Say an extremely rare bird, maybe the sage grouse of the B.C. population, is found on this land of mine and as such several acres are now deemed as its critical habitat. In this bill I would not allowed to touch that land. I could forget about cutting the grass or trimming the trees for better growth, not even raking the leaves, let alone cut down the forest for profit.
Because the federal government legislates that I must protect this now extirpated species and its habitat and maybe even assist in recovery plans, I lose potential income. My property value is decreased as a result and my ability to sell my property for at least what I bought it for is now impossible. If I refuse and cut down the trees anyway, I face hefty and even bankrupting fines, a jail term and a criminal record. All this when all I wanted to do was own some land, make a living and pay my taxes.
This is a prime example of how the legislation, as it is currently written, will affect landowners everywhere in Canada. This situation will not be unique and is certainly not fair to the landowner.
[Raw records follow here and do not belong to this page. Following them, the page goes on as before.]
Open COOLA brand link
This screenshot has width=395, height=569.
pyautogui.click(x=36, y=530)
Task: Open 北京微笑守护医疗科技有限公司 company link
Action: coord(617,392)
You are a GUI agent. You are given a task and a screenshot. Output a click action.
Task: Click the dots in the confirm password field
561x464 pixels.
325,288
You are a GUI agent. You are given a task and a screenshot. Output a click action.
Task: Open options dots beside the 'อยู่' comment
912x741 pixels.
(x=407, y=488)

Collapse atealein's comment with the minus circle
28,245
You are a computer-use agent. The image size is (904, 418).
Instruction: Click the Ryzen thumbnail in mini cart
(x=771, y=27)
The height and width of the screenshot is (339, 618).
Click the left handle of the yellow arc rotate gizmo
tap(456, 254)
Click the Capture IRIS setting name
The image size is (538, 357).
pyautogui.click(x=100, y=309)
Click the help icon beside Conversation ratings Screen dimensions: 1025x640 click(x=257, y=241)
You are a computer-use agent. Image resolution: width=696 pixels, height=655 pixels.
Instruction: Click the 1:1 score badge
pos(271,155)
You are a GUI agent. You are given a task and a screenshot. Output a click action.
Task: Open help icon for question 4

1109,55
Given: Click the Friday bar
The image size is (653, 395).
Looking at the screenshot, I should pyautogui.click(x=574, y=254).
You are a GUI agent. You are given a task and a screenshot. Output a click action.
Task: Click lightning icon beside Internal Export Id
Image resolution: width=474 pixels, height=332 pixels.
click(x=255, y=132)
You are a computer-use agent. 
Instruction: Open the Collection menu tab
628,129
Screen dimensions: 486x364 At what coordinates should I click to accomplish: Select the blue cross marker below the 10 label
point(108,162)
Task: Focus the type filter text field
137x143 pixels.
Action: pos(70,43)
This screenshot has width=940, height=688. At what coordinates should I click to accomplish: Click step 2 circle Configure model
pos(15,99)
My amendment seeks to identify and rectify the situation by ensuring landowners are compensated for fair market value losses incurred as a result of the loss of use of their property.
If Motion No. 105 were supported by the House, this change would go a long way to ensuring that the livelihoods of landowners are not threatened by the cost of protecting a Canadian common resource. That cost should be borne by all Canadians and as such the federal government should bear that cost and compensate the affected landowner in a way that reflects the fair market value of the loss.
Motion No. 106 is similar in that it amends the same section of clause 64, but instead of compensation based on fair market value, it would provide for fair and reasonable compensation to any person for loss of use or enjoyment of property as a result of the legislation.
The loss of use of property can be interpreted to mean that for farmers this bill could force them to keep certain lands fallow for a growing season or longer. They could be forced to wait longer to plant crops because of noise concerns on newborn birds nearby or might be forced to limit or restrict the kinds of pesticides or fertilizers on their lands because they are near a prime feeding ground. These qualify as compensation for loss of use of property and I believe it is necessary to ensure property owners comply with the act and better still, come forward voluntarily with discoveries of endangered species on their lands.
As for the loss of enjoyment of property, this could mean ranches with acres of horse trails and pastures are no longer accessible. This would be a loss of enjoyment of property and I would deem deserves legitimate compensation.
These are all examples that will likely happen more frequently than the minister is willing to admit. To protect the species themselves from further harm and to ensure their habitats are truly left untouched, compensation must not only be at the discretion and interest of the minister, but must be made an integral part of the bill. Without mandatory compensation, the very species which the minister is charged with protecting will suffer unduly. This is simple. It is fair and just. It will encourage not only compliance, but foster positive stewardship relationships between landowners and environmental conservationists.
Compensation can be the win-win that we are looking for in the bill. I urge all members to support Motions Nos. 28, 105 and 106. They would strengthen the bill and provide the needed stability for landowners and eliminate the current fears associated with finding an endangered species on privately owned or leased property.